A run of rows
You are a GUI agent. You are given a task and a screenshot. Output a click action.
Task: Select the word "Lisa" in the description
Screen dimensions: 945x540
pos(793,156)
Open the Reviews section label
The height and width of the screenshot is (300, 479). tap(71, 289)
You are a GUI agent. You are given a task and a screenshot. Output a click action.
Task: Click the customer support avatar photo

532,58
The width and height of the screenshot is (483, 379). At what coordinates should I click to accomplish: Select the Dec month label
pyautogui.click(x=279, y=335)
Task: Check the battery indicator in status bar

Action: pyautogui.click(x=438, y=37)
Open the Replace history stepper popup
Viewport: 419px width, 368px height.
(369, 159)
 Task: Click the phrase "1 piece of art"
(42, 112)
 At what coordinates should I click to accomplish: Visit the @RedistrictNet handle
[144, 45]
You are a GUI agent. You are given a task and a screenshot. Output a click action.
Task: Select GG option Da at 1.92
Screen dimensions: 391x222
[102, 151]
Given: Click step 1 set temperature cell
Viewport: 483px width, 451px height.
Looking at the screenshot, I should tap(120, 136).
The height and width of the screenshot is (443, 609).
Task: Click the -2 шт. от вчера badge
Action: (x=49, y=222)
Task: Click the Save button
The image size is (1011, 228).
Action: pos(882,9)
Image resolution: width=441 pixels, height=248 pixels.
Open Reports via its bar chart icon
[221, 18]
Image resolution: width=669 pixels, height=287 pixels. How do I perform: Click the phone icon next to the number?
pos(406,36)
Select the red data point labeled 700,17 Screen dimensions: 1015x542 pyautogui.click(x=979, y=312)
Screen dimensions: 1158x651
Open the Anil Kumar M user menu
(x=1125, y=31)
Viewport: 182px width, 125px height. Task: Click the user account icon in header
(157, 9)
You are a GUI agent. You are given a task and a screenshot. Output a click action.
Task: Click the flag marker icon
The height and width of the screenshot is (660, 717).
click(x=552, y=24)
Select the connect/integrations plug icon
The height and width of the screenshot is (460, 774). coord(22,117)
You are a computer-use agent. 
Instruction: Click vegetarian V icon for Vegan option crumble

EXERCISE INSTRUCTIONS — Count how many lines in the rows above contain the string "coordinates", treating case as significant. Reply with the number only.

TASK RESPONSE — 2